→ **Source text**:
· · · · ·
Chairperson: Mr R Tau (ANC)

Documents handed out:
Department PowerPoint presentation
NURCHA website

The National Urban Reconstruction Housing Association (NURCHA) briefed the Committee on the success of their housing projects and their goals. NURCHA anticipated a transition from guarantees to bank overdrafts, to guarantees for managed loans, and financing structures to manage loans independently. NURCHA also briefed the Committee on their delivery mechanisms. They used financial intermediaries to assist small contractors and direct lending for established contractors.

The Committee expressed concerns surrounding funding sources and to whom NURCHA was accountable. The Committee agreed that the presentation was ‘an eye-opener’ and that the Departments initiatives should better complement those of NURCHA.


NUCHA briefing
Mr Sitembele Nase, NURCHA Executive Director of Strategic Programming, said that NURCHA had been founded in 1995 when they were given a $50million letter of guarantee by international financier, Mr G Soros. The project focused on bridging finance and risk-sharing with banks, to allow contractors to build low-income housing. This was a five-year programme.

To date, NURCHA had built 155 000 houses and had facilitated funds worth R3.2 billion to contractors. In 2002, the guarantee was not working effectively so a lending instrument was created to directly manage loans. These intermediaries would lend and manage the money on NURCHA’s behalf. Smaller, emerging contractors would receive loans and as they became more successful in their business practices, NURCHA would eventually lend directly to them. The intermediaries were ‘insurance’ to ensure the job got done in appropriate time. Emerging contractors would in turn receive loans without putting up collateral, but it would be a highly controlled lending situation because of the intermediaries. The intermediaries would be able to get building supplies at a discounted rate and be able to help contractors in other ways until they were able to operate without the intermediary. Established contractors had to have two to three years of financial history, and be able to front 30% of the loan for security purposes. Due to their experience, they were seen as less of a risk and therefore they were not as tightly monitored as the less experienced contractors.
· · · · ·
(Word and element location data)
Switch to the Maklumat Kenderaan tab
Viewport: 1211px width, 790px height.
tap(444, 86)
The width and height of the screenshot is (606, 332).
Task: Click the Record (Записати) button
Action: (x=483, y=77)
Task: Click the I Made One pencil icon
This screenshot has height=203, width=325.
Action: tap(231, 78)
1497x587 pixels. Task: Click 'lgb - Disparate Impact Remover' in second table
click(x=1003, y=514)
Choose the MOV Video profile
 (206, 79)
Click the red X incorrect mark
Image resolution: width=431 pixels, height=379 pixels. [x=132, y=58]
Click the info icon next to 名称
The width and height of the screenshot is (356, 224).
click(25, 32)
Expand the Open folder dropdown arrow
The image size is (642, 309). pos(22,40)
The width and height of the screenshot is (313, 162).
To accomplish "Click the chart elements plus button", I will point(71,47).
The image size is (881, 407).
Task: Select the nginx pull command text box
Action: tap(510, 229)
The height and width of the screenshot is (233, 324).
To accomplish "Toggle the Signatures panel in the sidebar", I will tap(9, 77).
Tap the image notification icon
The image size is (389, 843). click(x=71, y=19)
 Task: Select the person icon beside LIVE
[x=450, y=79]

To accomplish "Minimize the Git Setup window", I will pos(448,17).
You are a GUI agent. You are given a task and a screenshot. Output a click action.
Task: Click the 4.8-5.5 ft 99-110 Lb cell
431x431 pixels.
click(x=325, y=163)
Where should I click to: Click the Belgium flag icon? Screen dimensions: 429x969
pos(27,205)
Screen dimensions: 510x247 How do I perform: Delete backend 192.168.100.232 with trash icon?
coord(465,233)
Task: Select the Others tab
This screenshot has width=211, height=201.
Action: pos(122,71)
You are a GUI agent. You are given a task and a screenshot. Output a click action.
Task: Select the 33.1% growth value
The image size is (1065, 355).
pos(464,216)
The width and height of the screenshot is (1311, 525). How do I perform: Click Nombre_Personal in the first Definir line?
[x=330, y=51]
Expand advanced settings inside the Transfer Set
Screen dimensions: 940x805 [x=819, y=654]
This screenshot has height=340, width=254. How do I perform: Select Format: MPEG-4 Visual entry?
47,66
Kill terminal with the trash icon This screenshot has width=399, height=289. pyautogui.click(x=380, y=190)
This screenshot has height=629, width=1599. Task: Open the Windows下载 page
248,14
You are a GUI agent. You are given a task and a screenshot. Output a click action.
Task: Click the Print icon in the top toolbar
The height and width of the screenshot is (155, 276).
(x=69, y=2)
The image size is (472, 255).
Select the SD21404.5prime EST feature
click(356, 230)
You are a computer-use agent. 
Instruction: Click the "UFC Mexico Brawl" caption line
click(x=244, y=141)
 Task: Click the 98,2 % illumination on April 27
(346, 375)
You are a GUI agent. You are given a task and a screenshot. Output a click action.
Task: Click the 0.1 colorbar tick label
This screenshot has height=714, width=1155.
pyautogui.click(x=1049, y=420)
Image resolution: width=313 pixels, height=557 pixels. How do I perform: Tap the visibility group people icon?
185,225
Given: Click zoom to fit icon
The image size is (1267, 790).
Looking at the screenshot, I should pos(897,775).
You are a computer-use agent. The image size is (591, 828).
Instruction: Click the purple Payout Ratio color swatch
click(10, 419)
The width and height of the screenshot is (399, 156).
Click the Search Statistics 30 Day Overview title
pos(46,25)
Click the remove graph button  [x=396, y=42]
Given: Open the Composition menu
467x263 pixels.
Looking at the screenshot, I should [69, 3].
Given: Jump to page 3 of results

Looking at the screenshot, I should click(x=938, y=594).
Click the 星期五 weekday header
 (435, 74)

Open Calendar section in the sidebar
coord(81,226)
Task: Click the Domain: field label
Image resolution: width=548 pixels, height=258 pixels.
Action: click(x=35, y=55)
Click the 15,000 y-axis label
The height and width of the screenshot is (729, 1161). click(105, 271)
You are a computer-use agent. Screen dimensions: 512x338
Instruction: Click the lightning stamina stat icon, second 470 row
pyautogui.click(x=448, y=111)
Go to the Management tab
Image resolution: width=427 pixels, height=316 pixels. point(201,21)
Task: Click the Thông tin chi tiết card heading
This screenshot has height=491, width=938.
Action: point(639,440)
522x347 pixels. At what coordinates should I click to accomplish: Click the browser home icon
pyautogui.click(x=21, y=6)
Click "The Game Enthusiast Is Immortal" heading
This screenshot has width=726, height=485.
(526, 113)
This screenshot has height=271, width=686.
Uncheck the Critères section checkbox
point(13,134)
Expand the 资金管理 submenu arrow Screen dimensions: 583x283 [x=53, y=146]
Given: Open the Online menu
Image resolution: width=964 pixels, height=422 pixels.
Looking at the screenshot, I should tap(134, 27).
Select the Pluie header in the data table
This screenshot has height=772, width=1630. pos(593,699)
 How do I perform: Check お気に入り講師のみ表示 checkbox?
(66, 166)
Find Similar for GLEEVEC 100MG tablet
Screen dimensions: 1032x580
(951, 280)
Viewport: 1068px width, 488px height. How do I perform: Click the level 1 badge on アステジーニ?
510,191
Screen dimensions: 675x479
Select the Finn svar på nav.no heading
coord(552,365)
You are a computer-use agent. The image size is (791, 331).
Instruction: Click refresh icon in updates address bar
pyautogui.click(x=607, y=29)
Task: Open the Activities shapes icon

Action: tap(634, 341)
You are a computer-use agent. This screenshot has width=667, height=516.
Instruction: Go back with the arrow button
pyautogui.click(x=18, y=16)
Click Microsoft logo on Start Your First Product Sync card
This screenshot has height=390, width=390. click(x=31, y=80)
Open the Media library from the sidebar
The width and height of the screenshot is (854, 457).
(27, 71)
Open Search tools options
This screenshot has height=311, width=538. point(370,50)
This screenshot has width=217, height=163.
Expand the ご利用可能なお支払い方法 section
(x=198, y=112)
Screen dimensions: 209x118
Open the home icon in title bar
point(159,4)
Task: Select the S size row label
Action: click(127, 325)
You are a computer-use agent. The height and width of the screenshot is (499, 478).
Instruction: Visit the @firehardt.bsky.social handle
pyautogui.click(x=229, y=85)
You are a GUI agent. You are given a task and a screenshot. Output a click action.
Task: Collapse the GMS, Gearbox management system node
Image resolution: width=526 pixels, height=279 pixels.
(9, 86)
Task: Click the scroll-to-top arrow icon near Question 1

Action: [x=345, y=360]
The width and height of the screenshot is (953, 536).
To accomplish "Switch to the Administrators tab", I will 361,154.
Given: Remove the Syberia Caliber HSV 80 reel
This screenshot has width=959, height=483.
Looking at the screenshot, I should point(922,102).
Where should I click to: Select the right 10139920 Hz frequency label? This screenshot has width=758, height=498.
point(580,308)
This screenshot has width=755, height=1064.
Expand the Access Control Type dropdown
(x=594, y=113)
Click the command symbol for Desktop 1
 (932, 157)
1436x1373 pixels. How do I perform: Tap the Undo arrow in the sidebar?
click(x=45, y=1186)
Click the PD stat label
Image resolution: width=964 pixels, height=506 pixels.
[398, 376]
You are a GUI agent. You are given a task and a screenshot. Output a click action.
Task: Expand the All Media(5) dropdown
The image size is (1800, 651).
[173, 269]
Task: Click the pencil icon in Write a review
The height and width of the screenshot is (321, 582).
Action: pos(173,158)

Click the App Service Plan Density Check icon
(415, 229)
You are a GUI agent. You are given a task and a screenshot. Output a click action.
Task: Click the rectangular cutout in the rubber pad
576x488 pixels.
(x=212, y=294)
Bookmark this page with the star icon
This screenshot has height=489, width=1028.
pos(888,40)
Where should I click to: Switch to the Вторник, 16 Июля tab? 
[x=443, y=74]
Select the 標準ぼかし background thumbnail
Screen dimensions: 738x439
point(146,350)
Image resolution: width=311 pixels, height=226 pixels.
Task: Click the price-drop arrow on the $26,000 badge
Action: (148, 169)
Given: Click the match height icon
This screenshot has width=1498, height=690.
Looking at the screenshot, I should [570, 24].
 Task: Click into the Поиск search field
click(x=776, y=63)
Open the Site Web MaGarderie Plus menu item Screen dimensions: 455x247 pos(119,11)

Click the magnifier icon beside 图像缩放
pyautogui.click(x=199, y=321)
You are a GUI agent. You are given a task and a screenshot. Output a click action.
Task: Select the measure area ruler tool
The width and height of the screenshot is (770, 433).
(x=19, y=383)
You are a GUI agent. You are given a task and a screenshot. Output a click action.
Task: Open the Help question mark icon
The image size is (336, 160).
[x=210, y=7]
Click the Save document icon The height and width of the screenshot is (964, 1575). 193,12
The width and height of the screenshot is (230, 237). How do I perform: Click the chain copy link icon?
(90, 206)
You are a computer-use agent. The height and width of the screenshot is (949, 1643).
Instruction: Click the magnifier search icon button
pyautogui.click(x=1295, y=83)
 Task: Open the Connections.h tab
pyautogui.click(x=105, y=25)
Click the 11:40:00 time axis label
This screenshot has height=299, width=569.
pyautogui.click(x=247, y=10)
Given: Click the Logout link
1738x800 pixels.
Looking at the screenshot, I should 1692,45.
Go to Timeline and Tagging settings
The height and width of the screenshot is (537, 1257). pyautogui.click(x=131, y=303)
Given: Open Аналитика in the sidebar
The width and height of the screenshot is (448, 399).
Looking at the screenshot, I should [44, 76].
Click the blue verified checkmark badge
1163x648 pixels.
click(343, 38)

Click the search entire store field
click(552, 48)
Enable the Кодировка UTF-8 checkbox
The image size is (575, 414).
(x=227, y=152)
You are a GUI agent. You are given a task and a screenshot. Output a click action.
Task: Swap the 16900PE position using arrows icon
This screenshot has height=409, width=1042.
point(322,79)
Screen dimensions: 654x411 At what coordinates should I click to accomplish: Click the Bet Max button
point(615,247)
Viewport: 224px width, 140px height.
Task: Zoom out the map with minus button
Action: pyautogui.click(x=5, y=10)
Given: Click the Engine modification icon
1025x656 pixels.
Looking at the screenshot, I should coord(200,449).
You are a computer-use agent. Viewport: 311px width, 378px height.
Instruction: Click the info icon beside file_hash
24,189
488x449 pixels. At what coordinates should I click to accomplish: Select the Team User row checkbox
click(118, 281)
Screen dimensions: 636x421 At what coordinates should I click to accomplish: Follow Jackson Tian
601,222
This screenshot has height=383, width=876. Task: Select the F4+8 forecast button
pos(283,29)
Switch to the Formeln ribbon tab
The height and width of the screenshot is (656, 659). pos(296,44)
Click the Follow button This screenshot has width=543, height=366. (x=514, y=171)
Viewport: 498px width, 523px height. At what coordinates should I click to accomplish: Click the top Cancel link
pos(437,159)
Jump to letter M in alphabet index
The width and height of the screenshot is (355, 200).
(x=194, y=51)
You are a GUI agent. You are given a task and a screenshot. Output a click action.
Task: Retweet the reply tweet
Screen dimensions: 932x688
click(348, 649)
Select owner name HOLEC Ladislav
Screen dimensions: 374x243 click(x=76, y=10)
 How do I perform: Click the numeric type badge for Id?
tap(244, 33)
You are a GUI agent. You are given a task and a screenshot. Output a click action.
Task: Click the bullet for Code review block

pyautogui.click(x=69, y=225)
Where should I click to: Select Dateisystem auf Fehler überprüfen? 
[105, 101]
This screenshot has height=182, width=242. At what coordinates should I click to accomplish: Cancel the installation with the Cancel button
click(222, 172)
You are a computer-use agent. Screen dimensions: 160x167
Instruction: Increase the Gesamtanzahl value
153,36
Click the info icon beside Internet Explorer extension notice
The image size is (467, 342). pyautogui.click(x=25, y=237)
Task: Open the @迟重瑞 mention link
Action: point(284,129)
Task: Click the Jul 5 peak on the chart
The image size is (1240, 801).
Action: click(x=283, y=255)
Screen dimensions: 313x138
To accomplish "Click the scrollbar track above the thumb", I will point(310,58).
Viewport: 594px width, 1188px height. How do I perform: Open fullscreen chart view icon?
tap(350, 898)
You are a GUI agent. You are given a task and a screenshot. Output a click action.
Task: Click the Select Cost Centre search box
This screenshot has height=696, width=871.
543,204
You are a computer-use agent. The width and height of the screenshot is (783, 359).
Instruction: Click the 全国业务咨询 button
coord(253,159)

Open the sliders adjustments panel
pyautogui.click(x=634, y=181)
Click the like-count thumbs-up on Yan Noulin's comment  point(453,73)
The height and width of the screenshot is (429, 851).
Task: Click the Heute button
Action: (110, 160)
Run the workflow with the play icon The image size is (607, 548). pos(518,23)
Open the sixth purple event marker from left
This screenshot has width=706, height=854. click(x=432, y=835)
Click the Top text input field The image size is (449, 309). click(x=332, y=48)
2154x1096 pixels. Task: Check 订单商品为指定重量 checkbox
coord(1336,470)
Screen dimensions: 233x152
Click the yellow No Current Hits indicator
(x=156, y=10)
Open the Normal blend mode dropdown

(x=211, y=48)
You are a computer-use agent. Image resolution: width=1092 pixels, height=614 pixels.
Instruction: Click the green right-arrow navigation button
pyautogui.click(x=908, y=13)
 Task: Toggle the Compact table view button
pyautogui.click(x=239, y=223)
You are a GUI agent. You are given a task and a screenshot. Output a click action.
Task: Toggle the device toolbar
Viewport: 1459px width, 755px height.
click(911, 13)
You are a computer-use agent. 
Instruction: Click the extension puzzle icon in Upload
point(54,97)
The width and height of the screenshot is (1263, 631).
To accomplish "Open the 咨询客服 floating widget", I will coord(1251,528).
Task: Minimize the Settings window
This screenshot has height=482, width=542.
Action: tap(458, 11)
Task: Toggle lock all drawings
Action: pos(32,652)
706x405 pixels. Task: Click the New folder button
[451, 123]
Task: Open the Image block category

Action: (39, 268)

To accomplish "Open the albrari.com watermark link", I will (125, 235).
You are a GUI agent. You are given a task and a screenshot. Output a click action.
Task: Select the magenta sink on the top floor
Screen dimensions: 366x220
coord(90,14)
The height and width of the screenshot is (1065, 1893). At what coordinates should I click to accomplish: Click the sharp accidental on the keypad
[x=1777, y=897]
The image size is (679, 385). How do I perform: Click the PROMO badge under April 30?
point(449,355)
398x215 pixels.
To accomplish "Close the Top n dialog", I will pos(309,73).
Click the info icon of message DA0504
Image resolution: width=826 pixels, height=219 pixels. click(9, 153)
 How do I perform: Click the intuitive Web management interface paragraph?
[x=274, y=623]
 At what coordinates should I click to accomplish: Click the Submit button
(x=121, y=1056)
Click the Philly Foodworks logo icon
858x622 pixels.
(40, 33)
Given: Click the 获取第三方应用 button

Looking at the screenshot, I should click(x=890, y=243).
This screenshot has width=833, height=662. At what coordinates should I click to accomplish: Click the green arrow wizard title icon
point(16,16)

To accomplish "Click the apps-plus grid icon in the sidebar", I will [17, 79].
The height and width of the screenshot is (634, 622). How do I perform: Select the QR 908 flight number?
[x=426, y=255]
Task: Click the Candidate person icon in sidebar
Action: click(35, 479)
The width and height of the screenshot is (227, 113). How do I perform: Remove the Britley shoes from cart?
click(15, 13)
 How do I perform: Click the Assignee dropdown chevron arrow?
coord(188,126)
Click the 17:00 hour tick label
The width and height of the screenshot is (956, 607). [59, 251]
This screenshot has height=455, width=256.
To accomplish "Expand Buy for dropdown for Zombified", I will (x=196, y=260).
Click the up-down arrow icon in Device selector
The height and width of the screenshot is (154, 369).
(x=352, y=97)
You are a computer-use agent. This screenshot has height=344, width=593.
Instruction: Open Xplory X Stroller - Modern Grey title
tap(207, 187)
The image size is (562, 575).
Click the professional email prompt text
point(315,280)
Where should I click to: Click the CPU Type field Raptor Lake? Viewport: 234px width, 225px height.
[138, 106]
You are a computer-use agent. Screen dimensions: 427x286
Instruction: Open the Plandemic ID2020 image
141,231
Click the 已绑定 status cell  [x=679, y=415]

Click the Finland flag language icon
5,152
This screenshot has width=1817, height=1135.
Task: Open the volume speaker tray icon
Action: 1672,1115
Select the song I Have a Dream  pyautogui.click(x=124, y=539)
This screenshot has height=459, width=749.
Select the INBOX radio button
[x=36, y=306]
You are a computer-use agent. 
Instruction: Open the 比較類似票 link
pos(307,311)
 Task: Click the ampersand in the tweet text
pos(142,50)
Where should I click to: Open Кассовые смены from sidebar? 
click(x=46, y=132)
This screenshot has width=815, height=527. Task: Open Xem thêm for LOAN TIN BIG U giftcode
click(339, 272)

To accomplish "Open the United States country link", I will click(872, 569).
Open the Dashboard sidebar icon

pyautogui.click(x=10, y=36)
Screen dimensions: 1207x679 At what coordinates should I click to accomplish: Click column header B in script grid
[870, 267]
· · · · ·
→ **Given exercise A**: In the NURCHA meeting summary, rewrite the paragraph beginning "To date, NURCHA had built" as a bulleted list that keeps its main facts.
→ **Given exercise B**:
Using the NURCHA meeting summary, answer each question on its own line:
(i) Who chaired the meeting?
(ii) In what year was NURCHA founded?
(iii) How did the Committee describe the presentation?
→ **Given exercise C**: List every figure written in digits in the NURCHA meeting summary, from the sentence beginning "Mr Sitembele Nase" to the end.
The records have no connection to the NURCHA meeting summary.

→ **Task result A**:
- NURCHA has built 155 000 houses and facilitated R3.2 billion in funds to contractors.
- In 2002, because the guarantee was not working effectively, a lending instrument was created to manage loans directly.
- Intermediaries lend and manage money on NURCHA's behalf and act as "insurance" that jobs are finished on time.
- Emerging contractors get loans without collateral, under tightly controlled lending through the intermediaries. As they become more successful, NURCHA eventually lends to them directly.
- Intermediaries can buy building supplies at a discount and help contractors in other ways until the contractors can operate alone.
- Established contractors need two to three years of financial history and must front 30% of the loan as security.
- Established contractors are seen as lower risk, so they are monitored less closely.

→ **Task result B**:
(i) Mr R Tau (ANC)
(ii) 1995
(iii) As "an eye-opener"

→ **Task result C**:
- 1995
- $50million
- 155 000
- R3.2 billion
- 2002
- 30%